__Objective__.
Can you write what comes next in the news report on AIG's fourth-quarter profit, picking up after its last sentence?

__Page extract__.
....................
NEW YORK— American International Group, the insurance company that was bailed out by the government in 2008, reported a US$19.8 billion profit in the fourth quarter of last year, nearly all of it due to a tax-related accounting gain. In the same period a year earlier, the company earned US$11.2 billion. Excluding the accounting adjustment, AIG had operating earnings of US$1.6 billion, compared to an operating loss of US$2.2 billion a year ago.
 
The company also earned US$17.8 billion for 2011, its second straight year of profits. And that, CEO Robert Benmosche said in a statement, was something that AIG’s skeptics would have thought “inconceivable” a couple of years ago. The insurance giant teetered near collapse in 2008 before being taken over by the federal government. The government still owns about 76 per cent of AIG. Despite the two years of profitability, AIG’s recent financial results have been inconsistent. Over the past two years, only half of its quarterly reporting periods have been profitable. Benmosche is trying to refocus AIG on property-casualty and life insurance while also pulling back on investments in riskier areas like the ones that got the company in trouble during the financial crisis. Benmosche also wants to free the company from government ownership.
....................
__Supplied data__.
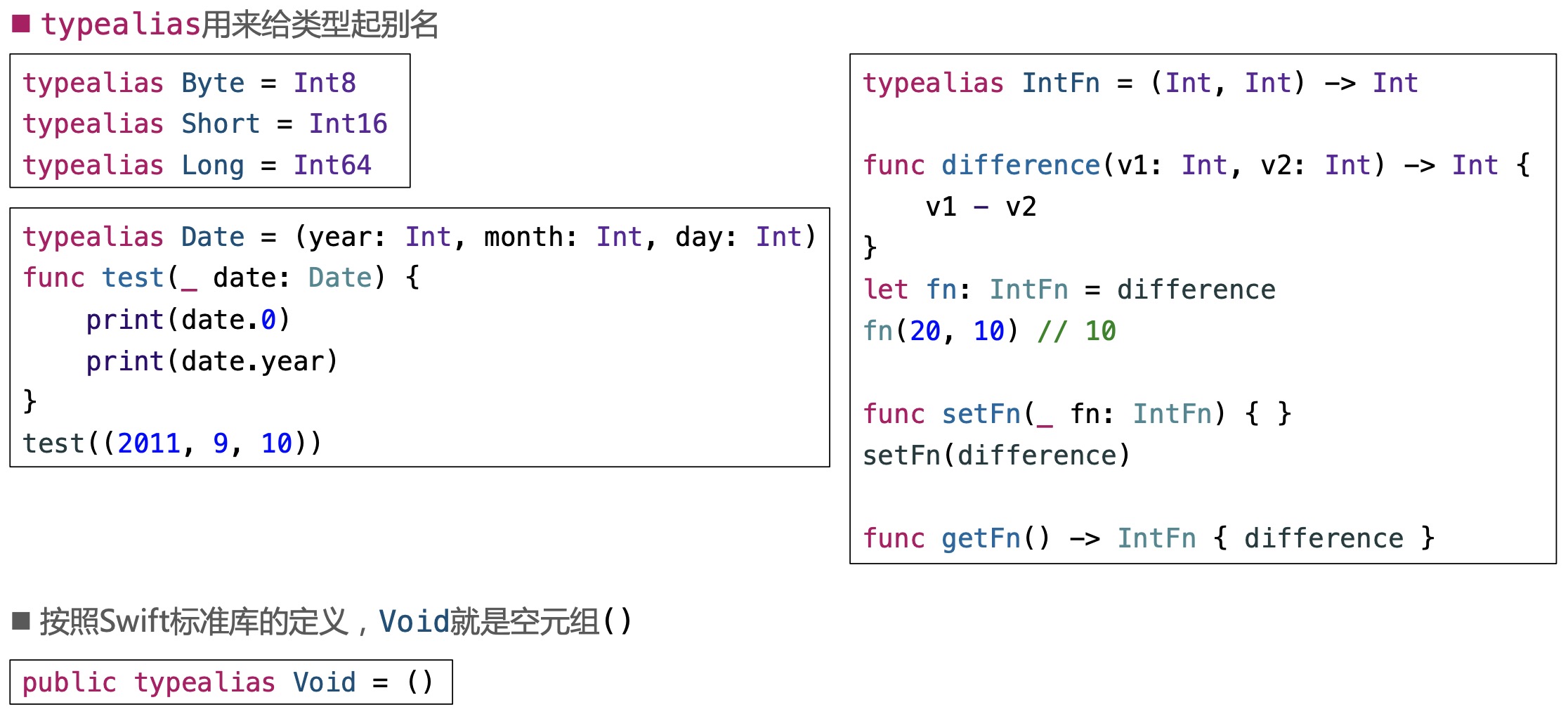Click the setFn(difference) call line
This screenshot has height=714, width=1568.
996,455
....................
__The answer__.
 
The tax benefit came as the company released what are called deferred tax assets. Those are losses that companies carry on their books to reduce their future tax payments. Interest expense fell, helped by AIG’s paying down debt owed to the Federal Reserve Bank of New York. AIG’s aircraft leasing division swung to profitability again, and income from Asian insurer AIA and MetLife skyrocketed from year-ago levels. Across the company, claims and claims adjustment expenses fell nearly 38 per cent. The Chartis insurance unit swung to a profit despite catastrophe losses related to flooding in Thailand, helped by a rise in consumer insurance premiums. AIG credited “expense discipline” and “risk selection.” An exception was the Mortgage Guaranty insurance unit, which fell to a loss and underscored deeper concerns about how long the US housing market will take to heal and how exposed companies like AIG are to it. (AP)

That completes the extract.